═════ KUTIPAN TERPILIH

HADITS AHAD DALAM PANDANGAN ULAMA USHUL



Khabar Ahad dalam Pandangan Ulama Ushul

Walaupun sebenarnya perbedaan pandangan tentang khabar ahad ini sudah dibahas oleh banyak ‘ulama terdahulu, namun sampai sekarang masih ada sebagian da’i yang sering melontarkan tuduhan sesat kepada sesama muslim gara-gara perbedaan pandangan tentang hal ini. Kalau ‘ulama – ulama dulu mereka bisa saling memahami perbedaan ini, mereka mengedepankan hujjah dan memahami fakta/maksud dari orang yang berbeda pendapat dengan mereka. Berbeda dengan sekarang seolah – olah mereka menutup mata akan adanya perbedaan ini, tanpa mau mengkaji benar-benar apa sebenarnya maksud dari orang yang berbeda pendapat dengan mereka. Akibatnya mereka menuduhkan apa yang tidak ada faktanya pada orang yang dituduh.
Dalam masalah wajibnya pengamalan khabar ahad, sebenarnya sudah tidak ada yang perlu dipermasalahkan lagi. Akan tetapi penggunaannya sebagai hujjah dalam masalah aqidah, inilah yang sering dijadikan masalah.

══════════
═════ ENTRI DATA

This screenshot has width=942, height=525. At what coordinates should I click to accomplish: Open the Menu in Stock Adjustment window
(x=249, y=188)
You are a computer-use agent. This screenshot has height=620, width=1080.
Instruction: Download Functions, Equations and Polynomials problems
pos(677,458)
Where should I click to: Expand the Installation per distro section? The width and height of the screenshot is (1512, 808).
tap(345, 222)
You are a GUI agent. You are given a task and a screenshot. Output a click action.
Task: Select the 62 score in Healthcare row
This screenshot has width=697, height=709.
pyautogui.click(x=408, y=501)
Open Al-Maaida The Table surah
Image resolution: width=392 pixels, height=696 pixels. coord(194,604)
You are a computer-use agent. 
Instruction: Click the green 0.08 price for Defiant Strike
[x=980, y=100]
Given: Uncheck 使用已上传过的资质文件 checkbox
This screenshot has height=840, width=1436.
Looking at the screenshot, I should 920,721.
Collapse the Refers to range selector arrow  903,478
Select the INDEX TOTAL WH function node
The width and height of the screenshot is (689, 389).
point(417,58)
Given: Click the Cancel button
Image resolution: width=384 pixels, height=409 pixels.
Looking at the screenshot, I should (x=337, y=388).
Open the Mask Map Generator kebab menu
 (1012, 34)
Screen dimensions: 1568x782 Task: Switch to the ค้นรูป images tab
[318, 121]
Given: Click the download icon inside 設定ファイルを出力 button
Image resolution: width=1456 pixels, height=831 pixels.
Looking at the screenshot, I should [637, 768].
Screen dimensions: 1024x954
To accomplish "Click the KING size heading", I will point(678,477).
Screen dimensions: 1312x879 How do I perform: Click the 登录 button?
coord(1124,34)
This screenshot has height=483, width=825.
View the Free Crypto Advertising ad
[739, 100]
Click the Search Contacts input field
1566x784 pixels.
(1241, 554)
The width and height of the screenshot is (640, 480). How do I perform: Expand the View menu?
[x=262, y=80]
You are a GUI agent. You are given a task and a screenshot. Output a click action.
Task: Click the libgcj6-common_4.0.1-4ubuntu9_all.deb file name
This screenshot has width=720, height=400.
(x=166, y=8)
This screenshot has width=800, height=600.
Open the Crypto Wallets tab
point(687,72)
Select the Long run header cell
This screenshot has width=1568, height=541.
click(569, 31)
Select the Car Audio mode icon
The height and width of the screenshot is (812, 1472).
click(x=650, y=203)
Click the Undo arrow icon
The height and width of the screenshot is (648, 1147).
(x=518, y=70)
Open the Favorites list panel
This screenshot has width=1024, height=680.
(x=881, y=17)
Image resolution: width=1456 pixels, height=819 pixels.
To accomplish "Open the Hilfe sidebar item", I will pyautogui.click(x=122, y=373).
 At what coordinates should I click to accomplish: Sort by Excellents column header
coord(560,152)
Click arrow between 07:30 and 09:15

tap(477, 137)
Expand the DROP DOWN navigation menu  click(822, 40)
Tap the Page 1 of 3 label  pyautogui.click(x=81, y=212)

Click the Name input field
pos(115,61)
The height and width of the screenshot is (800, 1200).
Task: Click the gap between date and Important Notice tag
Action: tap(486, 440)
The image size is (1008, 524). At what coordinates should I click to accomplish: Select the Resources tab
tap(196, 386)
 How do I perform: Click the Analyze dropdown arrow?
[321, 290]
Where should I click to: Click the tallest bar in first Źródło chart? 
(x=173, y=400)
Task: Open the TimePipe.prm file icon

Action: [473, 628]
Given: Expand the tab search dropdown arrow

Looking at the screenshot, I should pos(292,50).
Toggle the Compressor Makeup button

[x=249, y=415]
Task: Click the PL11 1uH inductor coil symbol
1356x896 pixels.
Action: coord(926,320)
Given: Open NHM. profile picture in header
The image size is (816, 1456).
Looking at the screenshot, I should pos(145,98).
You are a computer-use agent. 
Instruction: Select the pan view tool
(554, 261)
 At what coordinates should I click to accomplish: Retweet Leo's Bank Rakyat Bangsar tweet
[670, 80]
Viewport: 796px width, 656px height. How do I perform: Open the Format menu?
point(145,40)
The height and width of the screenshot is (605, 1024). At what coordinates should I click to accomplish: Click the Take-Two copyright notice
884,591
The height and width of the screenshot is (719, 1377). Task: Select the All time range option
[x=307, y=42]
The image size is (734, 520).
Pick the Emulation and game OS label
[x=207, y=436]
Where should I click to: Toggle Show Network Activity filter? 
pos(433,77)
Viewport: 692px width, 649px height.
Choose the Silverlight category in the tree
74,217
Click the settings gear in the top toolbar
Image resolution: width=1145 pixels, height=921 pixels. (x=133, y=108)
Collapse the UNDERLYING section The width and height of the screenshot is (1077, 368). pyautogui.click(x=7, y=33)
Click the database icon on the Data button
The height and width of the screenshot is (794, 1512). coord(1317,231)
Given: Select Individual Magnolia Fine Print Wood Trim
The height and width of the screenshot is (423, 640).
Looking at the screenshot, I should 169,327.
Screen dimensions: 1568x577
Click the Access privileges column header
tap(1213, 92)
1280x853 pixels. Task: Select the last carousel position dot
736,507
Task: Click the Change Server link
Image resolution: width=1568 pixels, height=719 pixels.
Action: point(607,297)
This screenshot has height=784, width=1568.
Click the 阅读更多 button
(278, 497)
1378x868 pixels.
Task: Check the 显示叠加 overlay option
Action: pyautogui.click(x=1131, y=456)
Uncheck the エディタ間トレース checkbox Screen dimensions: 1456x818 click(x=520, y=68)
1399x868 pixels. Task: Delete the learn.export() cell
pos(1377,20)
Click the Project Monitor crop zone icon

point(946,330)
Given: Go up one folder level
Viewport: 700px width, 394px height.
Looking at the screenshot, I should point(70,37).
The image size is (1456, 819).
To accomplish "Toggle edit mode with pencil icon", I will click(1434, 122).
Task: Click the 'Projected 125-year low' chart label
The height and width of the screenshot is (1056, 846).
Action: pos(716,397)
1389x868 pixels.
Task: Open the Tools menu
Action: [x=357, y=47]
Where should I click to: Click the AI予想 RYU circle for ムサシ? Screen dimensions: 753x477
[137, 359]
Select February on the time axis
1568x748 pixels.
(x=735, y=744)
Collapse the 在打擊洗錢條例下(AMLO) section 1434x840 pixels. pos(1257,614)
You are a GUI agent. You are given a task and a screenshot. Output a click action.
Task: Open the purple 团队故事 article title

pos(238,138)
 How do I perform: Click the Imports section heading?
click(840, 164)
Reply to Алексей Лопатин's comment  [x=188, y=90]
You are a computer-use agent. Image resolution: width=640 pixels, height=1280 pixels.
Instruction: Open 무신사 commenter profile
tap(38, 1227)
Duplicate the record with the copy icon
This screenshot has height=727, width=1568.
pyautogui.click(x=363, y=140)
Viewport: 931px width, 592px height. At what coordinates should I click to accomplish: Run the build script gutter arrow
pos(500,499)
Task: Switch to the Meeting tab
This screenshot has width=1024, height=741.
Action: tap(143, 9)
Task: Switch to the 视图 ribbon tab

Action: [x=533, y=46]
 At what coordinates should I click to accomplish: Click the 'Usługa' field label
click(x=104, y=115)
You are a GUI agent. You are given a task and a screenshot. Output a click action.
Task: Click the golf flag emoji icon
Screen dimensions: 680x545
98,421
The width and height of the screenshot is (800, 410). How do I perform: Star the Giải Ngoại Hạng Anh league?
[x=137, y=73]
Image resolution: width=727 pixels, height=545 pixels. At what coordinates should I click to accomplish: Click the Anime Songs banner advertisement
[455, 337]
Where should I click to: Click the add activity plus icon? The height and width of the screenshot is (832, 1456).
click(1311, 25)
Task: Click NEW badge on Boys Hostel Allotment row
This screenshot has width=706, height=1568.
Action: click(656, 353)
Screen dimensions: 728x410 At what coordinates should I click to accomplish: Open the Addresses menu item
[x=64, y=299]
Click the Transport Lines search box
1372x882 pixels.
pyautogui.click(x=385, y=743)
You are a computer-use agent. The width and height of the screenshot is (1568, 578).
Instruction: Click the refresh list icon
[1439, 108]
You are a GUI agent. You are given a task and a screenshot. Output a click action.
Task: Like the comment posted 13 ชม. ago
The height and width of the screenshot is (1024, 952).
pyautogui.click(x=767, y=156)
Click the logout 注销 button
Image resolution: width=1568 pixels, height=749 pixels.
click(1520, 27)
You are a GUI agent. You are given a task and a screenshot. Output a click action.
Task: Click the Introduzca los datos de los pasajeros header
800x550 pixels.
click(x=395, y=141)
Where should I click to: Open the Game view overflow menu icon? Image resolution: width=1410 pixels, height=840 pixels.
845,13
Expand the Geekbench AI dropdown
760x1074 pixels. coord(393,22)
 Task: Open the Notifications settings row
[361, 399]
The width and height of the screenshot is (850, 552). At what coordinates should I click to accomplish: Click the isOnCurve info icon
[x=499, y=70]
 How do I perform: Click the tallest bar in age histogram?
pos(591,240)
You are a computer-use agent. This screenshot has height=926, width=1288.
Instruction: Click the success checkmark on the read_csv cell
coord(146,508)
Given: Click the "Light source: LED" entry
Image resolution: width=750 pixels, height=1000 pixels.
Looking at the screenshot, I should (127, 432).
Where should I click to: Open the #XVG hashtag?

══════════

TUGAS YANG DIKERJAKAN –
• a. Ringkaslah kutipan tentang khabar ahad dalam dua kalimat.
• b. Jawablah pertanyaan berikut berdasarkan kutipan tentang khabar ahad.
(i) Apa yang dikedepankan ulama terdahulu ketika menghadapi perbedaan pendapat?
(ii) Apa akibat sikap yang tidak mau mengkaji maksud pihak yang berbeda pendapat?
(iii) Dalam masalah apa penggunaan khabar ahad sebagai hujjah sering dijadikan masalah?
• c. Teruskan kutipan tentang khabar ahad mulai dari titik berhentinya.

KUMPULAN JAWABAN –
• a. Perbedaan pandangan tentang khabar ahad sudah dibahas banyak ulama terdahulu yang saling memahami dan mengedepankan hujjah, namun kini sebagian da'i masih menuduh sesat sesama muslim tanpa mengkaji maksud pihak yang berbeda pendapat. Wajibnya pengamalan khabar ahad sebenarnya tidak perlu dipermasalahkan lagi, tetapi penggunaannya sebagai hujjah dalam masalah aqidah sering dijadikan masalah.

• b.
(i) Hujjah, disertai upaya memahami fakta atau maksud dari orang yang berbeda pendapat.
(ii) Mereka menuduhkan apa yang tidak ada faktanya pada orang yang dituduh.
(iii) Dalam masalah aqidah.

• c.
Kalau diperhatikan, akar masalah dalam hal ini adalah dalah hal PEMAKNAAN AQIDAH itu sendiri, bagi yang menyatakan khabar ahad bukan sebagai hujjah dalam masalah aqidah, mereka memaksudkan aqidah disini sebagai PEMBEDA ANTARA IMAN DAN KAFIR, sedangkan yang menyatakan khabar ahad adalah hujjah dalam masalah aqidah, mereka memaksudkan aqidah disini TIDAK MESTI JADI PEMBEDA ANTARA IMAN DAN KAFIR, hal ini jelas terlihat ketika pihak yang menjadikan khabar ahad sebagai hujjah dalam masalah aqidah (penulis bukan termasuk pihak ini), mereka menyalahkan aqidah Al Hafidz Ibnu Hajar Al Asqalani (wafat 852 H) dalam kitab monumental beliau Fathul Bari, namun pihak ini tidak menyatakan Al Hafidz Ibnu Hajar Al Asqalani sebagai kafir, (lihat kitab mereka : At Tanbih ‘Ala Mukholafaatil Aqdiyyah Fi Fathil Baariy (= peringatan atas penyimpangan aqidah dalam fathul bari), yang ditulis oleh Syaikh Bin Baz, Shalih Fauzan dkk, kitabnya bisa di download disini), mereka juga menyalahkan aqidahnya Imam An Nawawi (wafat 676 H) dalam hal Asma’ was Shifat tanpa mengkafirkan beliau (walaupun sebagian mereka akhirnya menyatakan imam an Nawawi pada akhirnya juga ‘tobat’ sehingga aqidahnya imam an Nawawi mereka klaim sebagai aqidah ‘salafi’[1] juga), mereka juga menyalahkan aqidahnya al Hafidz al Baihaqi (wafat 458 H) juga tanpa mengkafirkannya (lihat http://almanhaj.or.id/index.php?action=more&article_id=833&bagian=0), mereka juga menyalahkan aqidah imam al Bukhoriy (wafat 256 H) ketika beliau men takwil wajah Allah sebagai kekuasaan/kerajaan Allah, tanpa mengkafirkan imam Bukhoriy.
Walhasil sebenarnya yang menyatakan khabar ahad sebagai hujjah/dalil dalam masalah aqidah, mereka membahas suatu tema tersendiri yang berbeda dengan tema yang dibahas oleh ‘ulama ushul, dan dengan tema yang berbeda tersebut kemudian mereka menghakimi ‘ulama yang membahas tema yang lain. Saya tidak habis pikir, apakah mereka memahami atau tidak tema apa yang dibahas oleh ‘ulama ushuluddin sehingga susah sekali memberi penjelasan ini.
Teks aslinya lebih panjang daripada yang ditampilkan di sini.